> Your task
Arrange the material, starting at the beginning and ending at the line containing "Looking at the screenshot, I should (x=329, y=69).", as a two-column CSV headed command and reply, with one row per answer. Put the text leading up to each answer under command and the answer itself under reply, each in a single quoted field with line breaks replaced by spaces.

> Data records
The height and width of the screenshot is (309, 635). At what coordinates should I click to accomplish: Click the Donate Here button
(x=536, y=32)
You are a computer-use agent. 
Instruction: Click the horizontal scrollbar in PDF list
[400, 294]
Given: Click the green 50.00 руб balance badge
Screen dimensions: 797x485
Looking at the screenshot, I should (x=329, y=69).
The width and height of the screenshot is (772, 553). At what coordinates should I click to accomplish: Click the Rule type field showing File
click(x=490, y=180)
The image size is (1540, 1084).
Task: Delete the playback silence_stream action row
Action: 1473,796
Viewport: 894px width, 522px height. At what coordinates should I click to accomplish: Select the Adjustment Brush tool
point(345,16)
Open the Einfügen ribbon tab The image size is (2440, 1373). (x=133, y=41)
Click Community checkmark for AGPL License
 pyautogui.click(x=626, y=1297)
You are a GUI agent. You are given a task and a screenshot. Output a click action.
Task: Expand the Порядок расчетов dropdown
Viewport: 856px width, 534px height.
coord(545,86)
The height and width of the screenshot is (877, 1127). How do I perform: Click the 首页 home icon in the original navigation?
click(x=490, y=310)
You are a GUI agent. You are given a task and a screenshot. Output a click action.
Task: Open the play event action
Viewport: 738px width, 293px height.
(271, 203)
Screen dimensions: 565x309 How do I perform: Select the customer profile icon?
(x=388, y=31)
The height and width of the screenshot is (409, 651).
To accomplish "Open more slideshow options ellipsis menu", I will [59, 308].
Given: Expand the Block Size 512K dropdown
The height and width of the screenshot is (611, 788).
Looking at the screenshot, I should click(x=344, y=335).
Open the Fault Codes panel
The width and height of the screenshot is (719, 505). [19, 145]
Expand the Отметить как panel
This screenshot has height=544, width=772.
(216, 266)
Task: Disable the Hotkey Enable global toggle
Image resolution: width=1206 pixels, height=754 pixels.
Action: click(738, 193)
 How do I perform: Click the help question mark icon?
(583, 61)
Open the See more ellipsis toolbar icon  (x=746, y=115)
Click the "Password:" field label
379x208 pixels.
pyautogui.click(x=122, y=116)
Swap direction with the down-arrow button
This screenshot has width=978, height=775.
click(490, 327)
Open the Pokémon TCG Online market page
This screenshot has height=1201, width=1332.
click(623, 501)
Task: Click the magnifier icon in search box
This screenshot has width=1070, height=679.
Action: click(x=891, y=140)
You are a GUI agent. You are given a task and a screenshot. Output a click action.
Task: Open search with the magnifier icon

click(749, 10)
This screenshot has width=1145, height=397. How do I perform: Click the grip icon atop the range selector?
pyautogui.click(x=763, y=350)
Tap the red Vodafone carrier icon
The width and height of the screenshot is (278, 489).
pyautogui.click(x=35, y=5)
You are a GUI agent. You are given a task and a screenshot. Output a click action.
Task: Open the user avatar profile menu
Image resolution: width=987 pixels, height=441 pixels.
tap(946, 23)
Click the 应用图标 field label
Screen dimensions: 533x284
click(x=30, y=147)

> Output
command,reply
"The height and width of the screenshot is (309, 635). At what coordinates should I click to accomplish: Click the Donate Here button","(x=536, y=32)"
"You are a computer-use agent. Instruction: Click the horizontal scrollbar in PDF list","[400, 294]"
"Given: Click the green 50.00 руб balance badge Screen dimensions: 797x485","Looking at the screenshot, I should (x=329, y=69)."